**Instructions to follow**
From the passage below on the plaintiffs' claim to information, pull out word for word the part starting at "She pointed out" and ending at "loan is invalid.".

**Passage to read**
################
Dealing with Plaintiffs' Claim C which relates to information required she argued that in terms of Section 32(1)(b) of the Constitution "Everyone has the right of access to:- (b) any information that is held by another person and that is required for the exercise or protection of any rights." She argued that it is apparent from the allegations in the Plaintiffs' Amended Declaration that the rights which were under threat and needed protection by the supply of the information sought, was the rights of ownership. At the AGM of 29 January 2005, the Second Defendant was unable to furnish details on the loan. As owners and members of the Body Corporate liable for the shortfall of the Loan in terms of Clause 6.3 thereof, she argued that she is entitled to access to all the information pertaining to the loan Agreement. Further in her capacity as trustee, with the obligations defined in the provisions of both Regulation 35(1) of the Act and Management Rule 35 (1), she was entitled to access to the information pertaining to the Loan Agreement from the Second Defendant and to access to all information pertaining to the assets and expenditure from all the Defendants.


She pointed out that the Second Defendant relies upon the decision of Land and Agricultural Bank of SA v Parker for its submission that trustees must act collectively. It is apparent from the Plaintiffs' Amended Declaration that at the time when the Fourth and Fifth Defendants signed the Loan Agreement on 2 March 2004, Benny Singh and Mrs Ratcliff were trustees. The resolution authorizing Fourth and Fifth Defendant to conclude the Loan Agreement is not authorized by these 4 trustees collectively. Mr Coetzee found that there was no quorum at this meeting of 2 March 2004. On these grounds alone, the loan is invalid.


She argued that Second Defendant's reliance on the Land Bank decision (supra) to preclude their rights of access to information based on the provisions of Regulation 35(1) and Management Rules 35(1) is misconceived. The decision does not support the conduct of the Fourth and Fifth Defendants in their signing the loan on 2 March 2004, without Benny Singh and Mrs Ratcliff. She argued that in Thorpe and Others v Trittenwein and Others 2007 (2) SA 172 (SCA), the Court held that the "trust could not be bound by the assent of a single trustee in the absence of the joint decision of the co-trustees" (or the majority if that is all that the trust did require). The power of Fourth and Fifth Defendants to sign the Loan Agreement was dependent upon the collective decision including Benny Singh and Mrs Ratcliff. This was not done. In Thorpe's case, the Court found that the Agreement of sale is void ab initio and of no force and effect.
################
**Recorded data**

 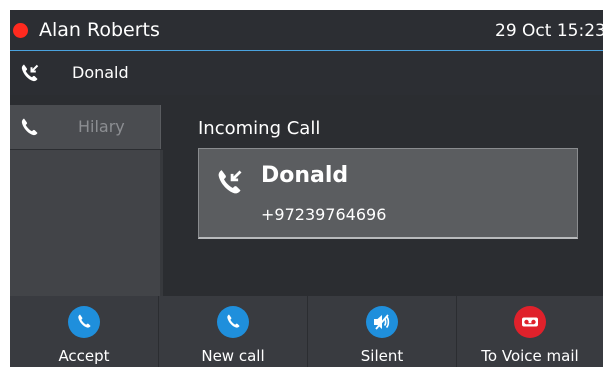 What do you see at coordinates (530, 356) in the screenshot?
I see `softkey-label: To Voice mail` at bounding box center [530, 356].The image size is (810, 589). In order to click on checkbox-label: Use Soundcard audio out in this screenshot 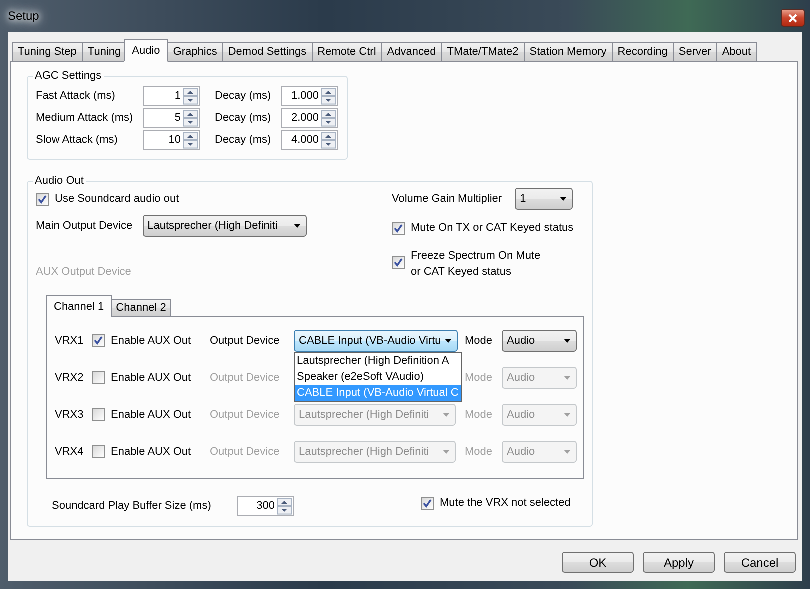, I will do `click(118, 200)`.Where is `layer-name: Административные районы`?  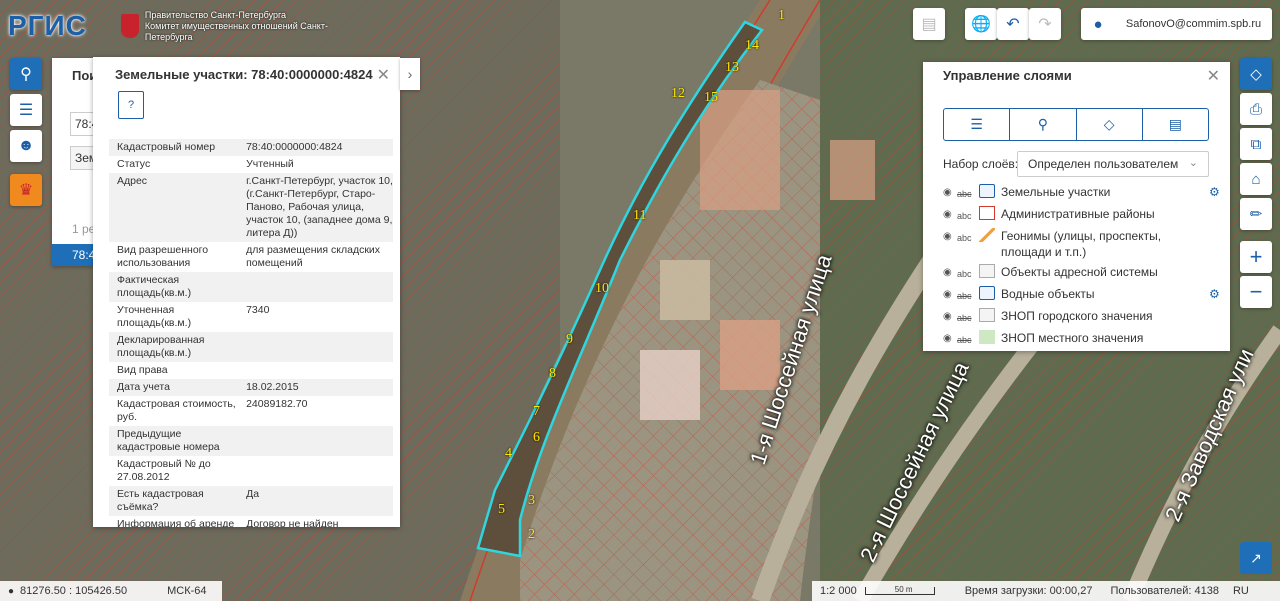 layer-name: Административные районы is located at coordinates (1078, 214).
################
**Task output**
She pointed out that the Second Defendant relies upon the decision of Land and Agricultural Bank of SA v Parker for its submission that trustees must act collectively. It is apparent from the Plaintiffs' Amended Declaration that at the time when the Fourth and Fifth Defendants signed the Loan Agreement on 2 March 2004, Benny Singh and Mrs Ratcliff were trustees. The resolution authorizing Fourth and Fifth Defendant to conclude the Loan Agreement is not authorized by these 4 trustees collectively. Mr Coetzee found that there was no quorum at this meeting of 2 March 2004. On these grounds alone, the loan is invalid.